Neandertal DNA influences variation in skin tone and hair colour in people living today

After humans and Neandertals met many thousands of years ago, the two species began interbreeding. While Neandertals aren’t around anymore, about two percent of the DNA in non-African people living today comes from them. Recent studies have shown that some of those Neandertal genes have contributed to human immunity and modern diseases. Now researchers have found that our Neandertal inheritance has contributed to other characteristics, too, including skin tone, hair colour, sleep patterns, mood, and even a person’s smoking status.

Inspired by an earlier study that found associations between Neandertal DNA and disease risk, Janet Kelso at the Max Planck Institute for Evolutionary Anthropology in Germany says her team got interested in exploring connections between Neandertal DNA and characteristics unrelated to disease. Because Neandertal alleles are relatively rare, the researchers needed data representing a really large number of people. They found what they were looking for in data representing more than 112,000 participants in the UK Biobank pilot study. The database includes genetic information along with information on many traits related to physical appearance, diet, sun exposure, behaviour, and disease.

“We can now show that it is skin tone, and the ease with which one tans, as well as hair colour that are affected,” Kelso said. The researchers observe multiple different Neandertal alleles contributing to skin and hair tones. What they found somewhat surprising is that some Neandertal alleles were found in association with lighter skin tones and others with darker skin tones. The same was true for hair colour. “These findings suggest that Neandertals might have differed in their hair and skin tones, much as people now do,” adds Michael Dannemann, first author of the study.

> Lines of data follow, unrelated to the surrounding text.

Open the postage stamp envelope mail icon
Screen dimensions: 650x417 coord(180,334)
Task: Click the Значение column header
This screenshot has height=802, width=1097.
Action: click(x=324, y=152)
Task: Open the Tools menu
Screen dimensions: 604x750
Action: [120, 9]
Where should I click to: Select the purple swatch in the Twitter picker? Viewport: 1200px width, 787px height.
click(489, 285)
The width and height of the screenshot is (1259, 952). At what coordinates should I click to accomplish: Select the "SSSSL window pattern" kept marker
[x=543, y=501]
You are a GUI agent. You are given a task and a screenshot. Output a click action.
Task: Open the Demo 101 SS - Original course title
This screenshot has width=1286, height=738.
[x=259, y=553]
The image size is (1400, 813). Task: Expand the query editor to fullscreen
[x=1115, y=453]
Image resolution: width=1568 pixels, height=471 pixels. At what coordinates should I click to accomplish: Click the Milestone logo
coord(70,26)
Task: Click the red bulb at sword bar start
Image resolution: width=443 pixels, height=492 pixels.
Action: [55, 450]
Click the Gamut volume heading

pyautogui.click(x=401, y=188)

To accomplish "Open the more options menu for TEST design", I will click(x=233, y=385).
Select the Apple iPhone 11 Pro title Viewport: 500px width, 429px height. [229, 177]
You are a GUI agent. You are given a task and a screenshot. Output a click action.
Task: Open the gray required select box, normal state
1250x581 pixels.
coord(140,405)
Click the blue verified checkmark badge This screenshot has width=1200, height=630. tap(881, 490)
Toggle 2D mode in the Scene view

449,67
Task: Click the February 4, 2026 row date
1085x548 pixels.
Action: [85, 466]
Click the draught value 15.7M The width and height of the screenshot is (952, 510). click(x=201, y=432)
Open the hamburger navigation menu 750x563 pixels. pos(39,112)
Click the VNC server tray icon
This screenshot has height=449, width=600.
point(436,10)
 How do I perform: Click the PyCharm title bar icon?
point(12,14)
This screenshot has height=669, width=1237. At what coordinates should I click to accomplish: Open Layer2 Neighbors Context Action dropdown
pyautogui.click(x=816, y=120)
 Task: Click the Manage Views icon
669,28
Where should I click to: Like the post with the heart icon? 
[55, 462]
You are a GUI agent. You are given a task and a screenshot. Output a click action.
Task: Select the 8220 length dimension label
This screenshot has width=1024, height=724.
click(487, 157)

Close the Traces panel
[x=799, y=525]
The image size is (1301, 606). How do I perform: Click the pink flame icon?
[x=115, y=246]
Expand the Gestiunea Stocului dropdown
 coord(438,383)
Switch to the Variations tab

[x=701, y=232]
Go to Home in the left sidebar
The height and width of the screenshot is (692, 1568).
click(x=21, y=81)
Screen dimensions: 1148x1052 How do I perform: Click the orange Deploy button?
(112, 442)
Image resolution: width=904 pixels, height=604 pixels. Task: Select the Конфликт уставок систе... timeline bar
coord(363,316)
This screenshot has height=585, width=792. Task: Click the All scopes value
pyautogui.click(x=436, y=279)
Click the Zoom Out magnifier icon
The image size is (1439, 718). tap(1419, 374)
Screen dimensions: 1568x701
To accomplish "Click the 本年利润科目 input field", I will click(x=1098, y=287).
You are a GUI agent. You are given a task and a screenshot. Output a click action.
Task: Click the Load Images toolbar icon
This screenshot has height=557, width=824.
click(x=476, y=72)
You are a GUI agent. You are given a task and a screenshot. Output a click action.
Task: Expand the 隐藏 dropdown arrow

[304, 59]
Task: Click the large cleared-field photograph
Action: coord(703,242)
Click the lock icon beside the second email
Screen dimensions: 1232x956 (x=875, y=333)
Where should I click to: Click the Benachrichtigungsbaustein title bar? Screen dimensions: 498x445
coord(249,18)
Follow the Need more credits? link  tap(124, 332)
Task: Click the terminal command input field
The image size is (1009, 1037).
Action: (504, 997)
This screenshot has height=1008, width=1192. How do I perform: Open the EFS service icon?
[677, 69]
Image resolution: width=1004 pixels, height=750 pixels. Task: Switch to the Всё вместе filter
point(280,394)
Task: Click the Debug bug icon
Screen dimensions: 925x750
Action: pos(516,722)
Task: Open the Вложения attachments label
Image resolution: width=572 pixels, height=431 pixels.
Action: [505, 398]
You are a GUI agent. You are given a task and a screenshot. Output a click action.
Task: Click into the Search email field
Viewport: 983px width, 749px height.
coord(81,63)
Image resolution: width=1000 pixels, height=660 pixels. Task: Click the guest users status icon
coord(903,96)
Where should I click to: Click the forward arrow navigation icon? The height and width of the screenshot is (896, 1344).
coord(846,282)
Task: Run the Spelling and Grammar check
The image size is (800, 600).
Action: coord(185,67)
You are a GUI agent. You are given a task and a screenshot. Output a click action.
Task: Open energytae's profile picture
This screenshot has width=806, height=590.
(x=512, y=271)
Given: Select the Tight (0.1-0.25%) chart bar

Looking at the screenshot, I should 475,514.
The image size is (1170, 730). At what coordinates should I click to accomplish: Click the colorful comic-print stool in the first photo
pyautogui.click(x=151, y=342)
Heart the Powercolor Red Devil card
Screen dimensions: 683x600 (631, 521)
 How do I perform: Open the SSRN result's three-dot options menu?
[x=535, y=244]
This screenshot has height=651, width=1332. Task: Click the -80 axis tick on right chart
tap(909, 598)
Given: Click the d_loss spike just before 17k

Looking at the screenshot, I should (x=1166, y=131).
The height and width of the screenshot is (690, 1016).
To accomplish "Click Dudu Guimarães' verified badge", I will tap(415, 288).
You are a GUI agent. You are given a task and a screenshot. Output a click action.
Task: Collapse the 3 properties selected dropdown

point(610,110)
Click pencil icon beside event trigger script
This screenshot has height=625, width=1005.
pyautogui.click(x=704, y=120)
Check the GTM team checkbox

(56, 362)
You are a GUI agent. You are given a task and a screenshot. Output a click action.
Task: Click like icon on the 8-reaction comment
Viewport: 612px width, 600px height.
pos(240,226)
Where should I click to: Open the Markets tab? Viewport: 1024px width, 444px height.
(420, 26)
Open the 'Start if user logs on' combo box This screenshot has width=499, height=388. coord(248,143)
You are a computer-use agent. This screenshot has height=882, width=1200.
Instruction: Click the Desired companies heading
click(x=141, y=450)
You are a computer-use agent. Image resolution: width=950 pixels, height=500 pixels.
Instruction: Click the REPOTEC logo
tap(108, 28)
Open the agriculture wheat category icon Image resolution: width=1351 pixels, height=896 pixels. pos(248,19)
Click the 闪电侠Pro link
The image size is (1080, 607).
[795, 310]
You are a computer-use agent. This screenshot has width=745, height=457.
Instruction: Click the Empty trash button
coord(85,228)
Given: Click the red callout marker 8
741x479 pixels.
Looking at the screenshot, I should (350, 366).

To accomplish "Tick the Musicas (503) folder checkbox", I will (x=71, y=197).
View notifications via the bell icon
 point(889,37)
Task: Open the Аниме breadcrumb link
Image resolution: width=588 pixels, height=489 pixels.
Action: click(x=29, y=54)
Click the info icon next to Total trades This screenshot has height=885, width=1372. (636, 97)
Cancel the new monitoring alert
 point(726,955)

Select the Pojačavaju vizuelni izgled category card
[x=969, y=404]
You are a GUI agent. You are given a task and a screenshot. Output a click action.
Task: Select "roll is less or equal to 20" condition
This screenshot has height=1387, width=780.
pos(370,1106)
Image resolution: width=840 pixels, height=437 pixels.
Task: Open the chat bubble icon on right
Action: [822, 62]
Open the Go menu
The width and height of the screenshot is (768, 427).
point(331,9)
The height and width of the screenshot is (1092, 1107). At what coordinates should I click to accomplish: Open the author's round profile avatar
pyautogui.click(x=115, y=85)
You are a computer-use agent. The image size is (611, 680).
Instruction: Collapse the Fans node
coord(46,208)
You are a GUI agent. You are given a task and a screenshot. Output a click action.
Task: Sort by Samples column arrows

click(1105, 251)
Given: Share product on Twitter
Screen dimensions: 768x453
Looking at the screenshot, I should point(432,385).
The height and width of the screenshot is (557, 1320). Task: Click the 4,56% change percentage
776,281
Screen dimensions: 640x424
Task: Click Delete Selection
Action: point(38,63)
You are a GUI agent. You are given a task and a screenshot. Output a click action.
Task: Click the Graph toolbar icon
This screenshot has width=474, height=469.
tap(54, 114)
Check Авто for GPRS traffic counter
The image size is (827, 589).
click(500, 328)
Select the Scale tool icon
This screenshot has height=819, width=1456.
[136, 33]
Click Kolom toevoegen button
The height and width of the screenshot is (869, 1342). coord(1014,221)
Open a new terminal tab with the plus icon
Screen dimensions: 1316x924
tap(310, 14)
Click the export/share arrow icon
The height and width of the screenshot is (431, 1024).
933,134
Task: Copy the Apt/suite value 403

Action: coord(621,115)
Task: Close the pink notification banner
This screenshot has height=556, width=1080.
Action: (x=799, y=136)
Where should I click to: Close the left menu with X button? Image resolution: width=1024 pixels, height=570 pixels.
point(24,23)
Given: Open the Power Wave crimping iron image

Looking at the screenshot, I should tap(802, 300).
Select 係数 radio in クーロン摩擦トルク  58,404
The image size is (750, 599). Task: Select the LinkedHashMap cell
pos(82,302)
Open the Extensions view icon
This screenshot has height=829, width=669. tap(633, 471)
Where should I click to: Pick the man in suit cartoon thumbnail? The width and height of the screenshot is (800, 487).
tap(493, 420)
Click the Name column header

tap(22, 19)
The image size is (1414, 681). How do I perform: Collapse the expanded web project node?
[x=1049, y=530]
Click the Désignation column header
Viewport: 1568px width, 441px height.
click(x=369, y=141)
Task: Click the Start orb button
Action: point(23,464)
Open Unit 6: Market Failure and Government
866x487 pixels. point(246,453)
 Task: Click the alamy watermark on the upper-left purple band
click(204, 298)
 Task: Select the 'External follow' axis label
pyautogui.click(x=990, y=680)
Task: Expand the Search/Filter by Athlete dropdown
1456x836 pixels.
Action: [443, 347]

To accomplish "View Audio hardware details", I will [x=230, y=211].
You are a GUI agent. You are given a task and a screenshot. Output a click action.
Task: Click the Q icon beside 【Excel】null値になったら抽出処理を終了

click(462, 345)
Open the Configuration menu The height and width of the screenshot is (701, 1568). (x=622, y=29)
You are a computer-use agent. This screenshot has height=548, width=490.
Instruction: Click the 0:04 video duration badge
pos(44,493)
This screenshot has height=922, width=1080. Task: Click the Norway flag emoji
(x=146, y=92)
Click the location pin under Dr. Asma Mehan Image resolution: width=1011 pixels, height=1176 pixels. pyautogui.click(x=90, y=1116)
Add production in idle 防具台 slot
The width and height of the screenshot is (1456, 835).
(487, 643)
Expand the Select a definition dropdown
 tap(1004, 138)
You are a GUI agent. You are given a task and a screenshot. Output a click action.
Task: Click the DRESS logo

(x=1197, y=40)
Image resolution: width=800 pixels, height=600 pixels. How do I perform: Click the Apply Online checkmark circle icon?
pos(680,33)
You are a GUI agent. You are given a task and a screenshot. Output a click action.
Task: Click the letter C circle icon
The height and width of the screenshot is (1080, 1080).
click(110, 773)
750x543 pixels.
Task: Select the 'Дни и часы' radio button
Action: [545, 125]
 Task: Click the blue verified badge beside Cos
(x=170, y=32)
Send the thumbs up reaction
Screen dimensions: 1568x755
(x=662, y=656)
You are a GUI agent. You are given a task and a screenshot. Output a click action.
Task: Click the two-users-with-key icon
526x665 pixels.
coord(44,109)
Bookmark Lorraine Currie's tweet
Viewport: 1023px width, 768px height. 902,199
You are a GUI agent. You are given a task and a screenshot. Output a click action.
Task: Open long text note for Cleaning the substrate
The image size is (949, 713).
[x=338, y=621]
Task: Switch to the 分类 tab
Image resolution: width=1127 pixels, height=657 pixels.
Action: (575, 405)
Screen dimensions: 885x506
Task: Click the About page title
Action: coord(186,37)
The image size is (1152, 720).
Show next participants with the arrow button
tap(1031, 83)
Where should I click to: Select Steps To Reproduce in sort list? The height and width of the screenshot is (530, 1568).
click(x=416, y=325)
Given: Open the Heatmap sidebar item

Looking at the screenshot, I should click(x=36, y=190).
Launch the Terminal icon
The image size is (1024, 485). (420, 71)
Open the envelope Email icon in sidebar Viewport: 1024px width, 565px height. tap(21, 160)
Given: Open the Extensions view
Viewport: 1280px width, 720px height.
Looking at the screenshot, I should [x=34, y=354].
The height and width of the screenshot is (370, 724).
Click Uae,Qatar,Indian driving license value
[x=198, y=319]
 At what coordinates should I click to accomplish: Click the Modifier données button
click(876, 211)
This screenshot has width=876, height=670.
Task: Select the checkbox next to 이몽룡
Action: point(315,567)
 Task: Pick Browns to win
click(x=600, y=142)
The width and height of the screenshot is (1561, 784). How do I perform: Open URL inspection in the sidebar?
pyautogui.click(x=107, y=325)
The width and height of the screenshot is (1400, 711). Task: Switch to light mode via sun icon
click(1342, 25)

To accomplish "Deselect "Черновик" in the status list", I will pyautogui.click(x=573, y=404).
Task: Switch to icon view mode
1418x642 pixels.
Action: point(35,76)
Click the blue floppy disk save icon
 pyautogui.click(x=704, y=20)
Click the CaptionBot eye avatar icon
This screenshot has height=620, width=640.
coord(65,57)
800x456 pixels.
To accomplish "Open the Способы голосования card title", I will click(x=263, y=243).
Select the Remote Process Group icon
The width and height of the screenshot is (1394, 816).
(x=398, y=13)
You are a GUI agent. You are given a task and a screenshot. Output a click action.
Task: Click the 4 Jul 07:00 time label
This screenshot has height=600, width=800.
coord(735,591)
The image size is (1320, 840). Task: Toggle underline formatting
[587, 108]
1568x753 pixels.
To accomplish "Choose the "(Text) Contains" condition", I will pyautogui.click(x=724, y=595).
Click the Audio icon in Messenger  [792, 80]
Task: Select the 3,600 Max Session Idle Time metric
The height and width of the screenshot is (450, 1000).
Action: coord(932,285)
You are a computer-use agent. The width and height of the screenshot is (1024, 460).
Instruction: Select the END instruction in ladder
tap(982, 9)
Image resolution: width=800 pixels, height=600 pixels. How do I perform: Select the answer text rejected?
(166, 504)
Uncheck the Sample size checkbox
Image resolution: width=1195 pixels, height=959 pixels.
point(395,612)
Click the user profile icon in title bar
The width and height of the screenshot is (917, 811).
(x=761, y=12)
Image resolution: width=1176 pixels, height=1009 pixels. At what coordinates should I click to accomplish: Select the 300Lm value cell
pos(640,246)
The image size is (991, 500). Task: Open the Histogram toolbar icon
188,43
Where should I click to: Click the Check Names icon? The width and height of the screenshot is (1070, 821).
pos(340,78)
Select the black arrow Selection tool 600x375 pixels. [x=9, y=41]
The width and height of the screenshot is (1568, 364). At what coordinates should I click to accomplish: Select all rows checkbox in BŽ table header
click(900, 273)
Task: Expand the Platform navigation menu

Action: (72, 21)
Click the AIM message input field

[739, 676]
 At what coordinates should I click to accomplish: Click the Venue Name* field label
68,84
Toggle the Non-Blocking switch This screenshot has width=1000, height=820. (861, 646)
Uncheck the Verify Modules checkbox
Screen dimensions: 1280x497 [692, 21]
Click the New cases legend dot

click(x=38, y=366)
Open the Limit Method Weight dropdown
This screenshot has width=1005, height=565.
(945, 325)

Furthermore the researcher noticed that Neandertal DNA also influences traits like mood, smoking behaviour and sleep patterns. For example, people with particular Neandertal variants tend to be smokers more often, while other Neandertal DNA is found more frequently in “night people”. Kelso notes that many of the traits influenced by Neandertal DNA, including skin and hair pigmentation, mood, and sleeping patterns are linked to sunlight exposure. When modern humans arrived in Eurasia about 100,000 years ago, Neandertals had already lived there for thousands of years. They were likely well adapted to lower and more variable levels of ultraviolet radiation from the sun compared to the new human arrivals from Africa.

“Skin and hair colour, circadian rhythms and mood are all influenced by light exposure,” the researchers wrote. “We speculate that their identification in our analysis suggests that sun exposure may have shaped Neandertal phenotypes and that gene flow into modern humans continues to contribute to variation in these traits today.”